SOURCE EXCERPT:
- - - - -

You don't need a trials bike to do basic trials moves. If you just want to ride on / off of picnic tables and pedal kick gap stuff you can do that on pretty much any bike. I occasionally do so on my 40+ lb downhill 29er bike, although I avoid doing it too often as I already snapped one rear chainstay by the brake mounts. I am back on it more again though as my real trials bike is in for warranty repairs. If you get hydro disc brakes get saints or BB7 if mechanical. Not sure about rim brakes. For adjustable seatposts I am aware of, the raise black mamba has the most travel. Expect your bike to have a useful life of 1-2 years if its aluminum depending on the warranty, companies don't like covering more than one broken frame to the same customer in a one year period. If your going custom geo Triton makes some pretty sweet frames.






Short answer: You can do it but expect to break stuff and not do as big of moves as you could do on a real trials bike.


----------



## kitejumping (Sep 3, 2010)

car bone said:


> Btw what would happen if I had a full suspension bike and landed on the rear wheel with the brake locked from like 5-6ft? Would the bike break? Any particular design that would work better than the rest for my use? I'm not really planning on getting a fs bike, I think it will get expensive enough as it is.


If the chainstays are not braced by the disc brake tabs you will be more likely to if you do it a lot, you also might go through lots of suspension linkage bearings. If you take your trials riding seriously don't get a dually. The best fs bikes I have ridden trials on are slope bikes, due to their low standover and build quality, although you'll probably want to stick to a trials bike unless you also plan on doing a lot of dirt jumping / freeride / street.


----------

- - - - -

INFORMATION PROVIDED:

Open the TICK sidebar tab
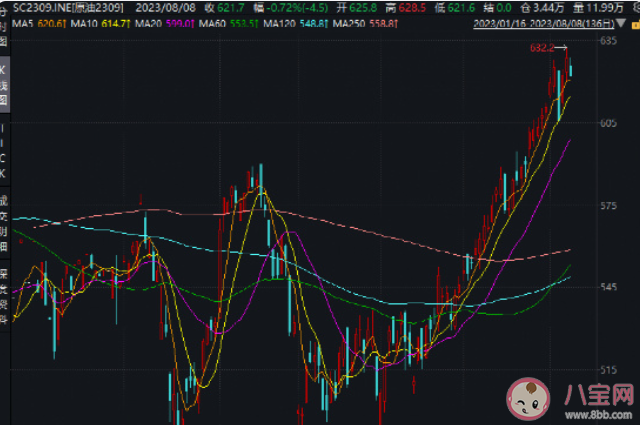Viewport: 640px width, 425px height. click(x=4, y=149)
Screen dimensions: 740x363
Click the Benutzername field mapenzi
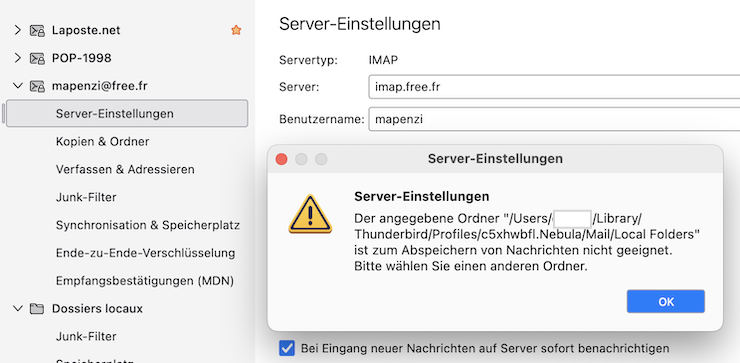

- - - - -

AIM: Write out the part of the trials bike thread that opens with the words "Short answer: You" and closes with "(Sep 3, 2010)", and switch "real trials bike" to "dedicated trials bike" wherever it appears in that part.

THE ANSWER:
Short answer: You can do it but expect to break stuff and not do as big of moves as you could do on a dedicated trials bike.


----------



## kitejumping (Sep 3, 2010)